**Dataset entries:**
┏━━

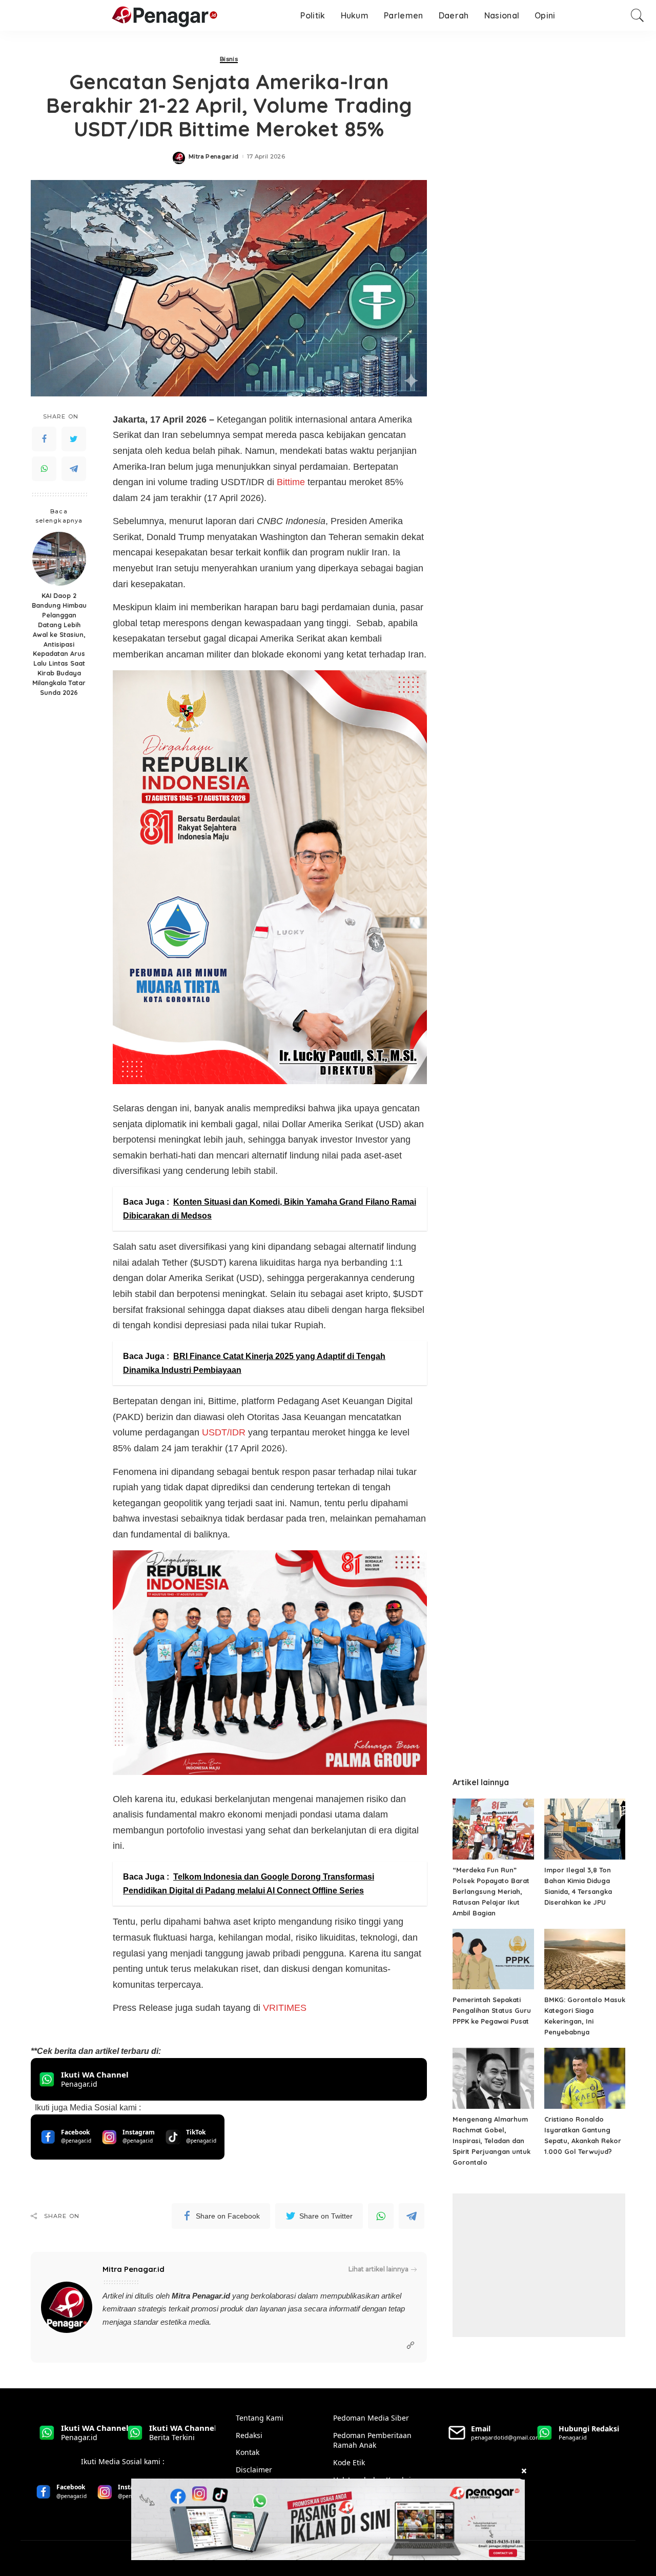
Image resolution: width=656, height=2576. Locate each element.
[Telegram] (73, 468)
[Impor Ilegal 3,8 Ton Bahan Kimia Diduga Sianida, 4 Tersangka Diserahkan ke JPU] (584, 1829)
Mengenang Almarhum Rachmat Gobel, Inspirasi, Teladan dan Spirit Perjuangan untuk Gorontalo (491, 2140)
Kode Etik (349, 2462)
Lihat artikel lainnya (378, 2269)
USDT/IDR (223, 1432)
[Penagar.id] (114, 15)
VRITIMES (284, 2008)
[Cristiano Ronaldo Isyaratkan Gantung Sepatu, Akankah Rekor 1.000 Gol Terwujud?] (584, 2078)
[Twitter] (73, 438)
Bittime (292, 482)
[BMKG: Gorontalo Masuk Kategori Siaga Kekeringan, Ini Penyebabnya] (584, 1959)
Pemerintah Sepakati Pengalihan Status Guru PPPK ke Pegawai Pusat (492, 2010)
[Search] (637, 15)
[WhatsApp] (44, 468)
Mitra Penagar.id (214, 156)
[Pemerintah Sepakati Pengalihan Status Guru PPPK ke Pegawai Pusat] (493, 1959)
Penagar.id (211, 2295)
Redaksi (249, 2435)
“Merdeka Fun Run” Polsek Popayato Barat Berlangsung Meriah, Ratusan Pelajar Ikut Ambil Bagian (491, 1891)
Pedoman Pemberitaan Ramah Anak (372, 2440)
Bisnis (229, 59)
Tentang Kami (259, 2418)
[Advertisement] (539, 2265)
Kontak (247, 2452)
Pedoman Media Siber (371, 2418)
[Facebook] (44, 438)
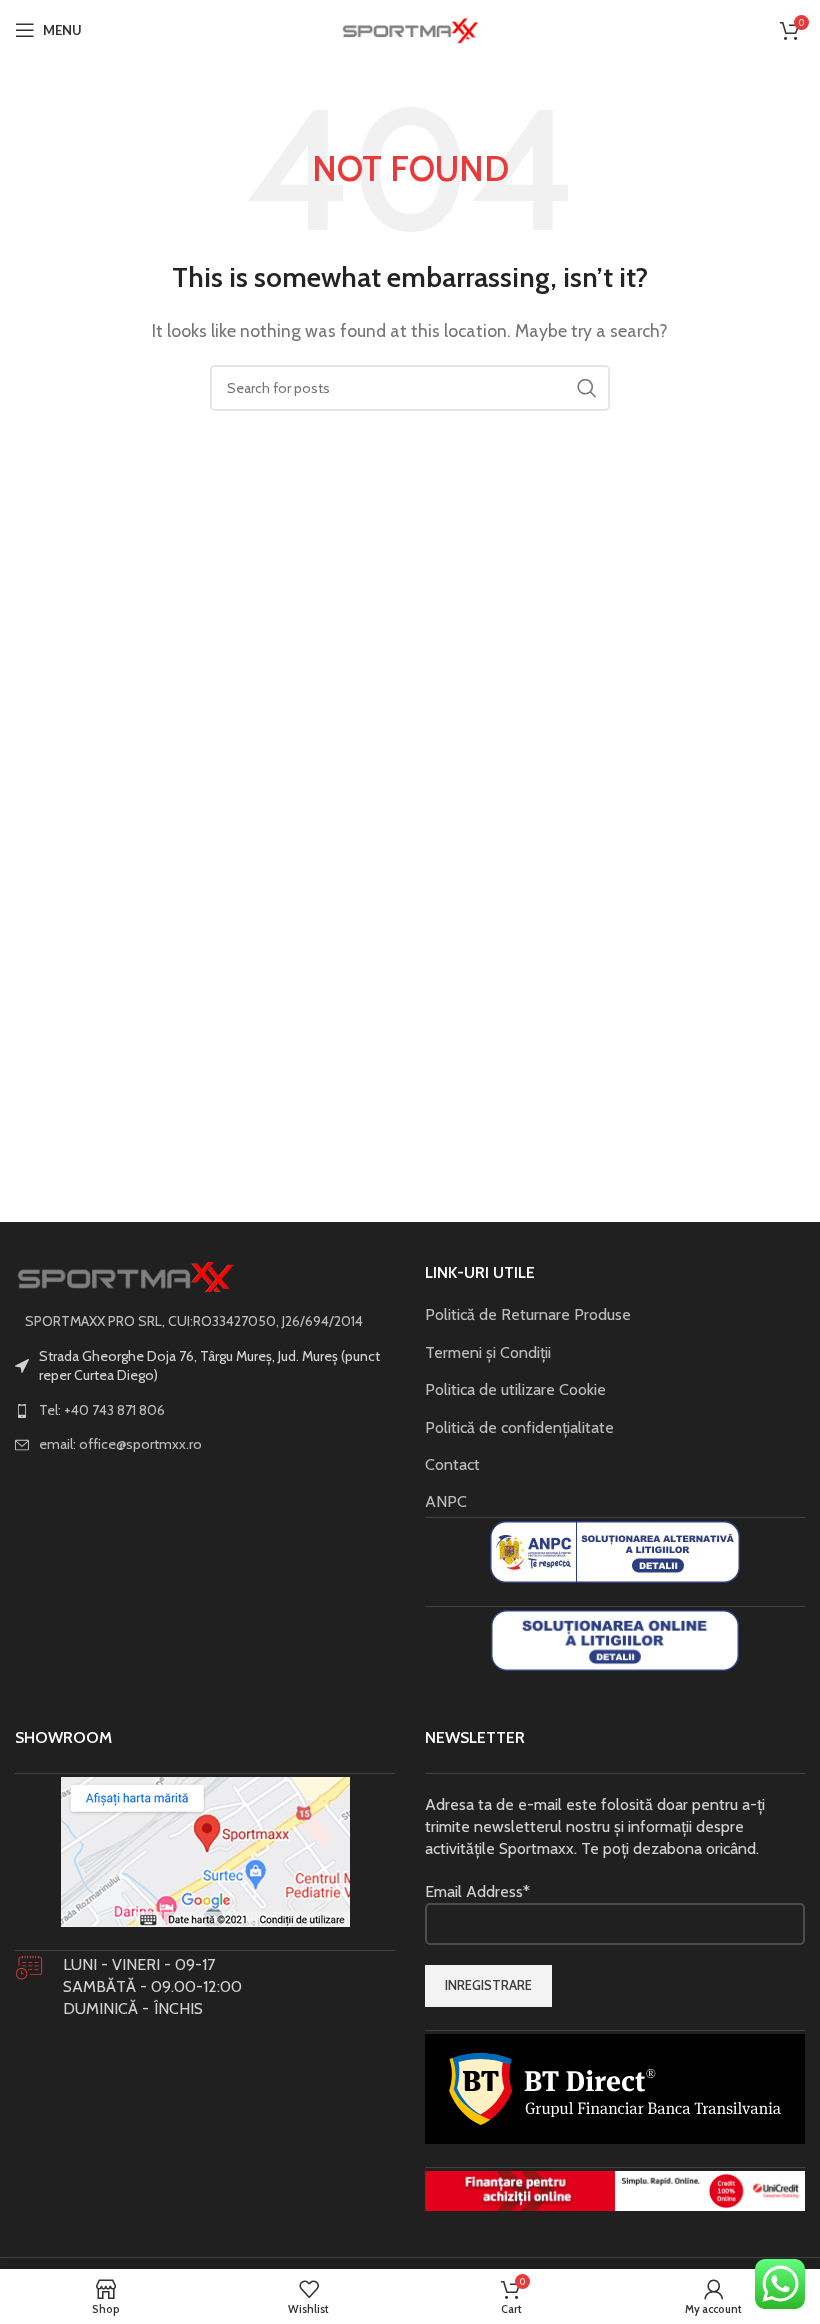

┗━━

Write out the records exactly. Do not carry the pictures over.

**Result:**
Image resolution: width=656, height=2576. Locate each element.
[Telegram] (73, 468)
[Impor Ilegal 3,8 Ton Bahan Kimia Diduga Sianida, 4 Tersangka Diserahkan ke JPU] (584, 1829)
Mengenang Almarhum Rachmat Gobel, Inspirasi, Teladan dan Spirit Perjuangan untuk Gorontalo (491, 2140)
Kode Etik (349, 2462)
Lihat artikel lainnya (378, 2269)
USDT/IDR (223, 1432)
[Penagar.id] (114, 15)
VRITIMES (284, 2008)
[Cristiano Ronaldo Isyaratkan Gantung Sepatu, Akankah Rekor 1.000 Gol Terwujud?] (584, 2078)
[Twitter] (73, 438)
Bittime (292, 482)
[BMKG: Gorontalo Masuk Kategori Siaga Kekeringan, Ini Penyebabnya] (584, 1959)
Pemerintah Sepakati Pengalihan Status Guru PPPK ke Pegawai Pusat (492, 2010)
[Search] (637, 15)
[WhatsApp] (44, 468)
Mitra Penagar.id (214, 156)
[Pemerintah Sepakati Pengalihan Status Guru PPPK ke Pegawai Pusat] (493, 1959)
Penagar.id (211, 2295)
Redaksi (249, 2435)
“Merdeka Fun Run” Polsek Popayato Barat Berlangsung Meriah, Ratusan Pelajar Ikut Ambil Bagian (491, 1891)
Pedoman Pemberitaan Ramah Anak (372, 2440)
Bisnis (229, 59)
Tentang Kami (259, 2418)
[Advertisement] (539, 2265)
Kontak (247, 2452)
Pedoman Media Siber (371, 2418)
[Facebook] (44, 438)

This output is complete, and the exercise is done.